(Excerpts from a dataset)
--
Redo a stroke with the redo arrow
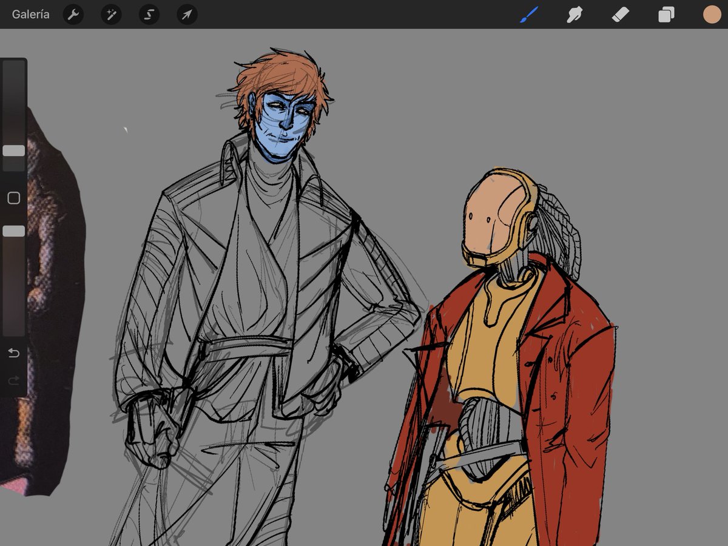 coord(13,381)
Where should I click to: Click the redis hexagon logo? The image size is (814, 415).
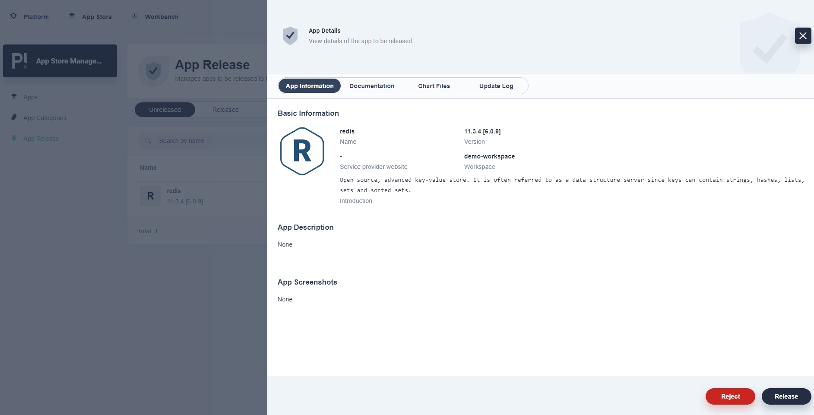(302, 151)
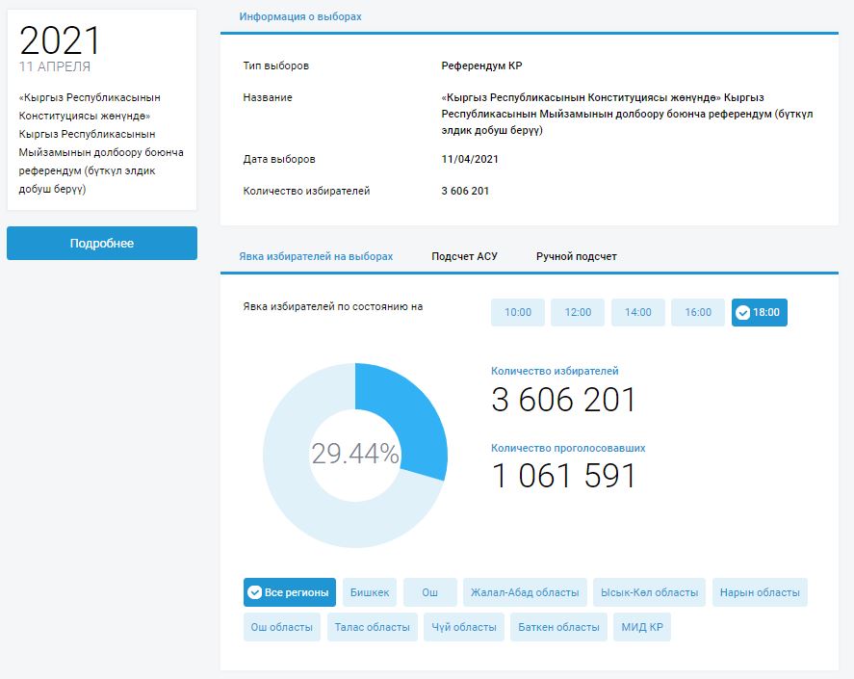The image size is (854, 679).
Task: Select the 14:00 turnout time
Action: [638, 312]
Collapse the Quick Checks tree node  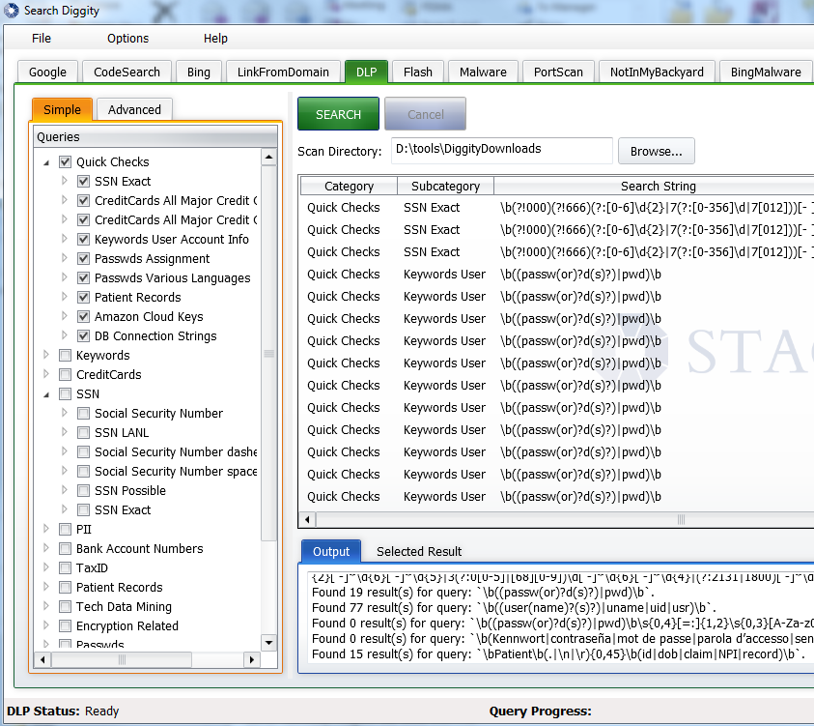pos(46,162)
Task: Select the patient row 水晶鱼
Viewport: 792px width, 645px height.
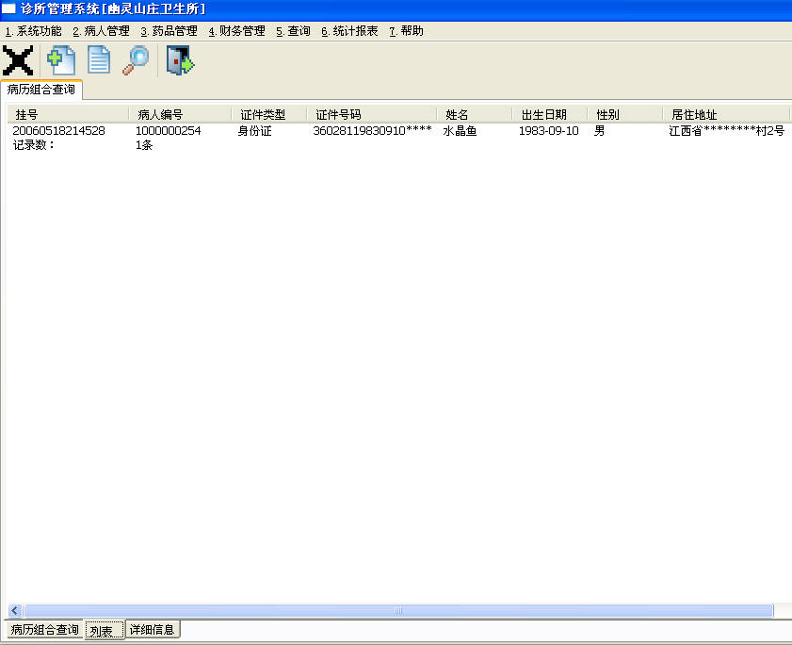Action: click(399, 131)
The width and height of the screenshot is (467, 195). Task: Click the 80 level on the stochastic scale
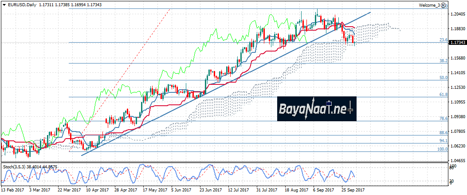[451, 168]
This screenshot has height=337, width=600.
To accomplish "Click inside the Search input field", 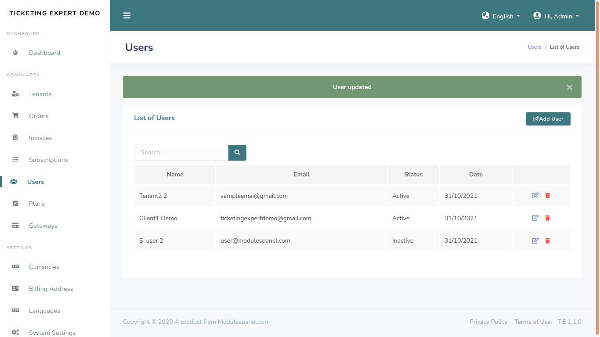I will pos(181,152).
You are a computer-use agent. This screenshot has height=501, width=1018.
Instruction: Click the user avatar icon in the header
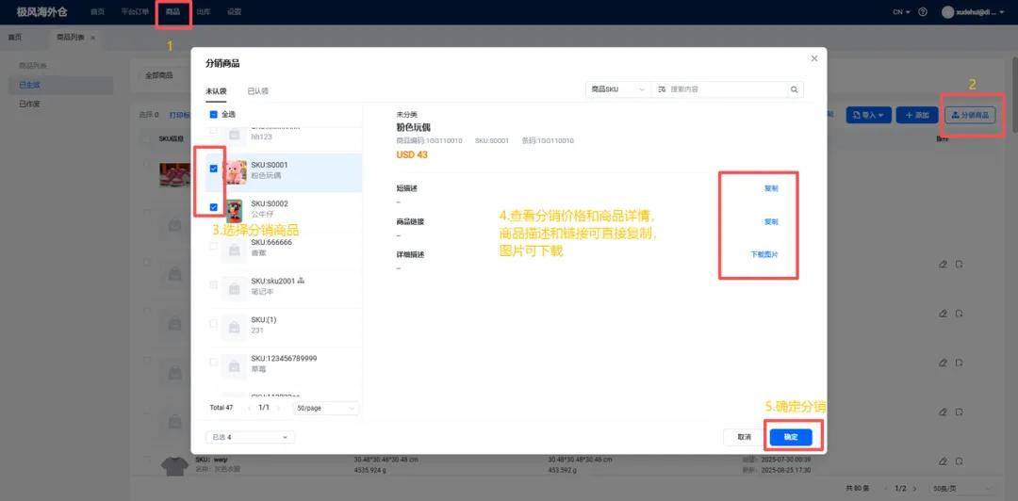pyautogui.click(x=947, y=12)
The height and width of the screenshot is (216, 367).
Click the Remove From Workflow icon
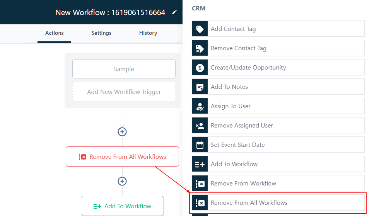(x=200, y=184)
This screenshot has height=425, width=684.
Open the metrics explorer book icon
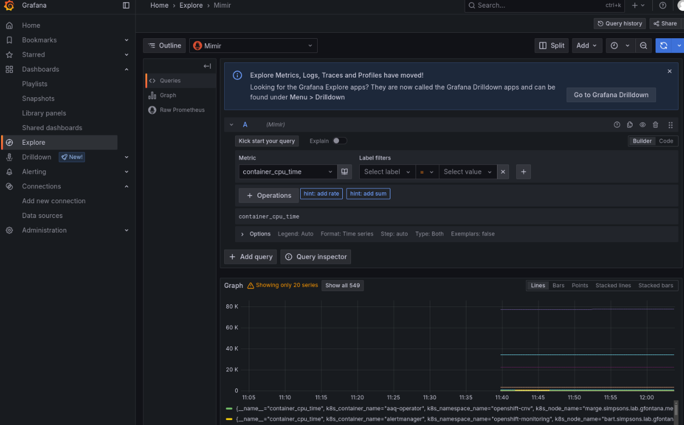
--
Because the copy must hold no pictures, return only the lines that run from the line containing "You are a computer-use" to the end of the data above, each exactly as it stands.

* **OUTPUT BELOW**:
You are a computer-use agent. This screenshot has height=501, width=1018.
Instruction: Click the user avatar icon in the header
pyautogui.click(x=947, y=12)
The height and width of the screenshot is (216, 367).
Click the Remove From Workflow icon
(x=200, y=184)
This screenshot has height=425, width=684.
Open the metrics explorer book icon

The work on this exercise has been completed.